A gardener presses the grass cutter with a force $F$at an angle $\theta $. Assume the motion of the grasscutter as pure rolling. Find the maximum force $F$ for no relative sliding no relative sliding if the coefficient of friction between the roller and ground is $\mu $.

A. $\dfrac{{\mu mg\cos \theta }}{{\cos \theta + 3\mu \sin \theta }}$
B. $\dfrac{{\mu mg\sin \theta }}{{\cos \theta + 3\mu \sin \theta }}$
C. $\dfrac{{3\mu mg}}{{\cos \theta - 3\mu \sin \theta }}$
D. $\dfrac{{3\mu mg}}{{\cos \theta + 3\mu \sin \theta }}$

Answer 1

Hint: We can apply Newton’s Second law of motion to find the maximum force $F$. Newton’s second law of motion states that the summation of all the external forces acting on a body is equal to the product of mass and acceleration.

Complete step by step answer:
We can refer to the figure below:

In this above FBD, the roller is moving in the positive forward direction and $a$ is the acceleration of the roller. Apart from it, it has $F\cos \theta $ and $F\sin \theta $ are the horizontal and vertical components of the applied force F. $f$ is the frictional force between ground and roller, and mg is the weight of roller acting downwards which is balanced by the normal reaction N.
We will, therefore, apply Newton's second law of motion.
$ \Rightarrow F\cos \theta - f = ma$ …………….…… (i).
Here $F$ is the applied force, $f$ is the frictional force and $a$ is the acceleration of the center of mass, $m$ is the mass of the grass cutter.
Therefore, write the equation of torque.
\[ \Rightarrow fR = I\alpha \] ………………..…… (ii)
Here $I = \dfrac{1}{2}m{R^2}$ and $\alpha = \dfrac{a}{R}$ for the pure rolling condition.
We will now substitute the value of $I$ and $\alpha $ in equation (ii) and it comes out to be,
$ \Rightarrow f = \dfrac{{ma}}{2}$
$\therefore ma = 2f$ ………………..…… (iii)
We will now substitute equation (iii) in equation (i) and it comes out as,
$ \Rightarrow f = \dfrac{{F\cos \theta }}{3}$ ………………...…… (iv)
We will apply static equilibrium of forces in Y direction.
$N = F\sin \theta + mg$ ………………...… (v)
Here, $N$ is the normal reaction.
We will now apply the law of friction, it comes out to be,
$f \le \mu N$ …………………... (vi)
We can substitute $f = \dfrac{{F\cos \theta }}{3}$ and $N = F\sin \theta + mg$ to find the value of F. Hence it becomes,
$\Rightarrow \dfrac{F \cos \theta}{3} \le\, \mu$($mg+F\sin \theta$)
\[ \Rightarrow F \le \dfrac{{3\mu mg}}{{\cos \theta - 3\mu \sin \theta }}\]

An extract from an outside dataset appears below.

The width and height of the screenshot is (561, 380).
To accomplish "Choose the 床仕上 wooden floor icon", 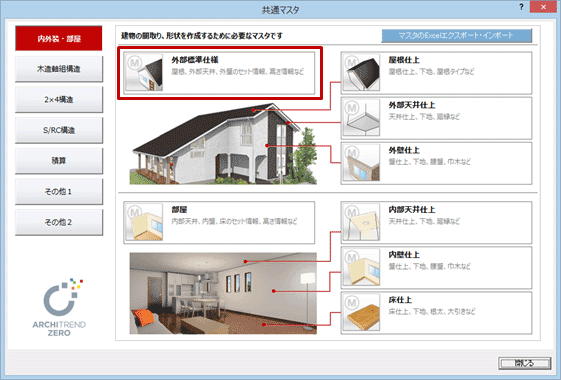I will point(361,312).
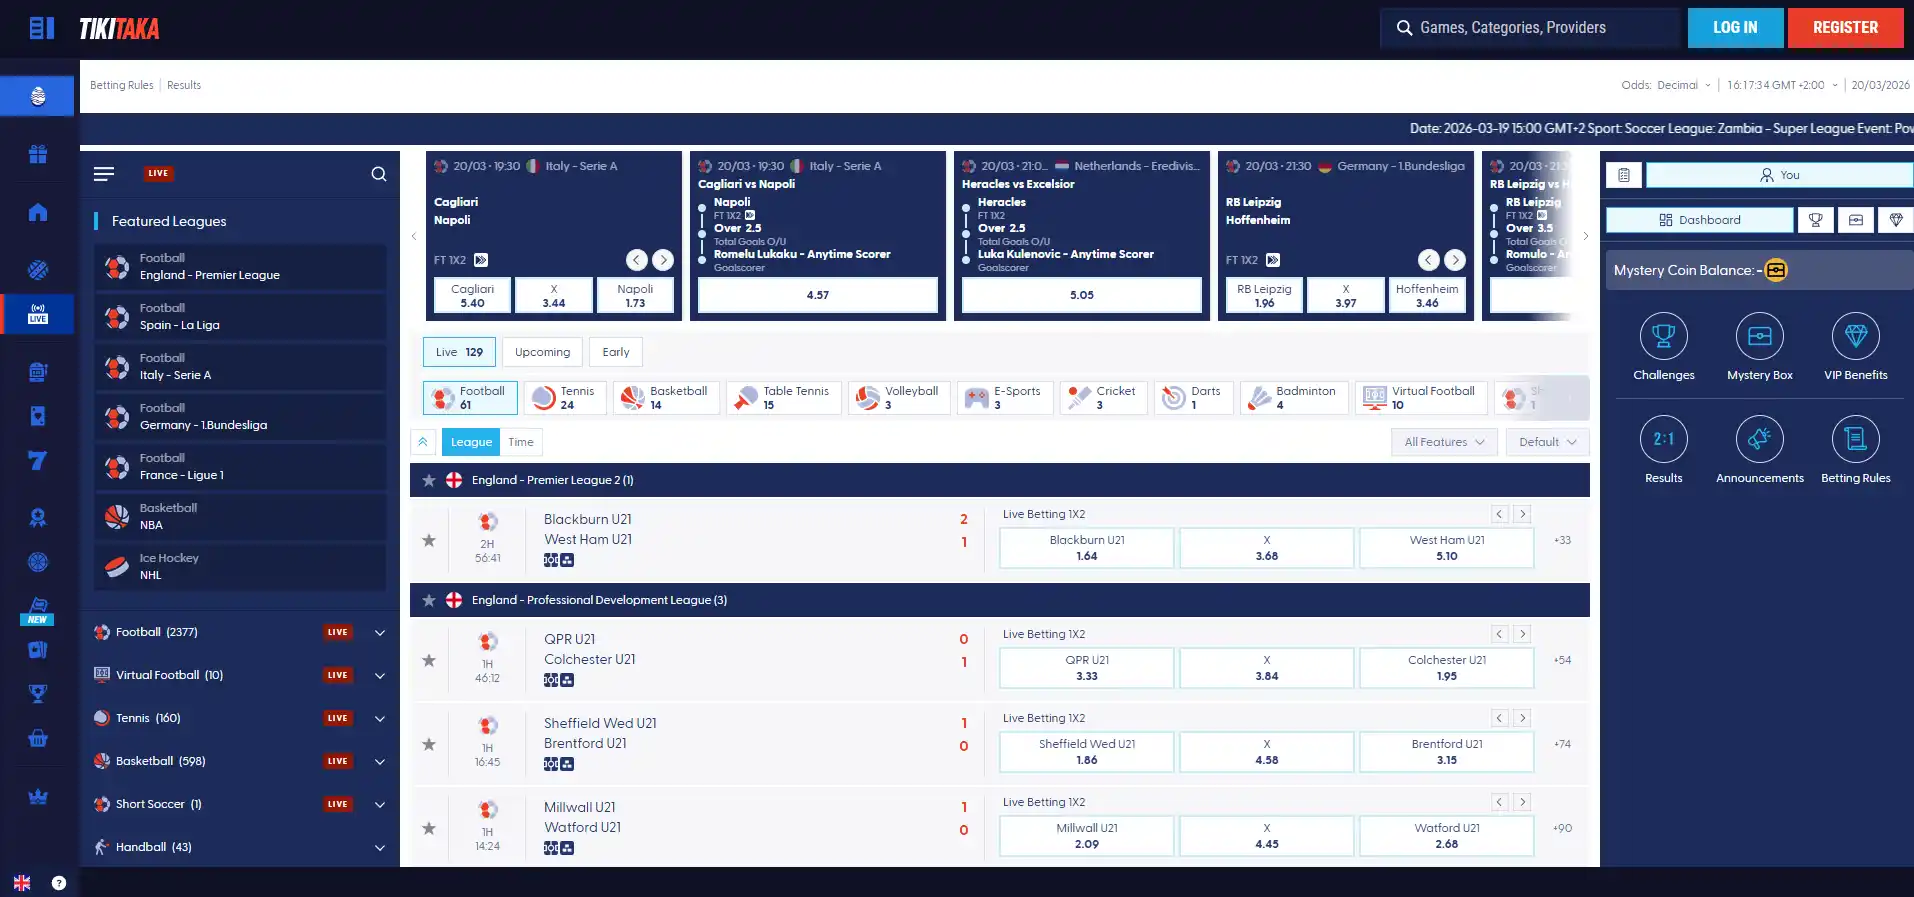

Hence the correct option is (C).

Note:
In the question the roller moves without slipping following the pure rolling condition. There is no relative sliding. Here, although the roller is moving forward the direction of friction is opposite to the direction of the roller as the lower end of the roller has the motion on the opposite side.